In the process, it has helped Modi banish, for all intents and purposes, the lingering shadows of a darker past. So detested was the Congress-led United Progressive Alliance government and so terrible its record of governance that the party has justifiably suffered the worst defeat in its 129-year history.
The 'Modi Wave' still left nearly 60 per cent of the electorate cold and failed to make a major dent in those states where regional parties still enjoy a high degree of credibility with voters like Tamil Nadu, Odisha and West Bengal but it has wrecked the Congress everywhere.
The wave swept through Uttar Pradesh, where it also managed to draw away voters from the Bahujan Samaj Party if not from the Samajwadi Party, and of course Bihar too.

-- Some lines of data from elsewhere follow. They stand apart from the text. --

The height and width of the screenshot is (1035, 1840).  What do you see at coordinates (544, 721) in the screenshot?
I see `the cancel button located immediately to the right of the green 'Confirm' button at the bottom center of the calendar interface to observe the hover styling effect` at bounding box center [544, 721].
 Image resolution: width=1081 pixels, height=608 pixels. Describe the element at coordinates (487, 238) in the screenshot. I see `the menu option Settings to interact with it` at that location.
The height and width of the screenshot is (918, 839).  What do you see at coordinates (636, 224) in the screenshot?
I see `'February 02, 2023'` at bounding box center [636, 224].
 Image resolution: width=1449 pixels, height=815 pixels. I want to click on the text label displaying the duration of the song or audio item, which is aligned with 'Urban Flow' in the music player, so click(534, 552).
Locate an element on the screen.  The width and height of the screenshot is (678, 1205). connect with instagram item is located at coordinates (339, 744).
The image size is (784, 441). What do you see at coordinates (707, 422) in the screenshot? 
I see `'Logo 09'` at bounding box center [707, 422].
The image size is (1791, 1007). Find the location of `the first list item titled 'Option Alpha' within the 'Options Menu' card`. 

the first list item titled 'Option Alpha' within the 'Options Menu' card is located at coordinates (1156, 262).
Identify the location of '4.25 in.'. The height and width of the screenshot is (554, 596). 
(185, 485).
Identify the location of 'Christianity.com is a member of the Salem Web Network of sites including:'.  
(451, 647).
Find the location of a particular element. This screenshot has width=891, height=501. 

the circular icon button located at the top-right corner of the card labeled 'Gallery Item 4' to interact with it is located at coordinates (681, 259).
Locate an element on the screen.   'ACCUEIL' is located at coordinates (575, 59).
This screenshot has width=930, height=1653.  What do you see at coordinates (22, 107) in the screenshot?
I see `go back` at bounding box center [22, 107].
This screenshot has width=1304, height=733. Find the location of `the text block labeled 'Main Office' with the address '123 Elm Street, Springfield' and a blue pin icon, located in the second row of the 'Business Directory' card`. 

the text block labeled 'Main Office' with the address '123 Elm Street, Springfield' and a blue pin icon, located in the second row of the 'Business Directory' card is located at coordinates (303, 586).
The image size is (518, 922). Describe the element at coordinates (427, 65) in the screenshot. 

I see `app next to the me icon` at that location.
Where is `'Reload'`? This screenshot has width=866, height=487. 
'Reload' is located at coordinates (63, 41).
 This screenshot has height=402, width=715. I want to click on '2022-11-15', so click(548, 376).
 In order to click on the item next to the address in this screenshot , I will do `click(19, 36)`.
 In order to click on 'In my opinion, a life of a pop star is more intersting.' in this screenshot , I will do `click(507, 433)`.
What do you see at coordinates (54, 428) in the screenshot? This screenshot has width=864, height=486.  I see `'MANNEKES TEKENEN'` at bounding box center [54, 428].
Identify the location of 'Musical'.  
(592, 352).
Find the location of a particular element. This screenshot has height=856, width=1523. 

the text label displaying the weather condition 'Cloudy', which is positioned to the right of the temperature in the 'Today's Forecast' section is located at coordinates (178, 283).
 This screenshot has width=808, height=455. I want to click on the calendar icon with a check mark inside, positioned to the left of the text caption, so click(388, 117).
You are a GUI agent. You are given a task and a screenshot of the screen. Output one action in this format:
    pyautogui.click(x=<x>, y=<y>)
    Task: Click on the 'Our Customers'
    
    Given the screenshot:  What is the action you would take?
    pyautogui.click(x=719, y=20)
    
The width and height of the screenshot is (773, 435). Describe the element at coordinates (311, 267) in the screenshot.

Taken together, MPs from national parties like Congress, the Left and the Aam Aadmi Party will barely add up to 60. Regional parties like the AIADMK, the TRS and the Biju Janata Dal, which are non-ideological, or the Trinamool Congress, which veers towards populism but is essentially Bengal-centric, are unlikely to show much interest in, let alone challenge, the Modi government on a large number of crucial areas of policymaking. And that does not bode well for the largest functional democracy of the world.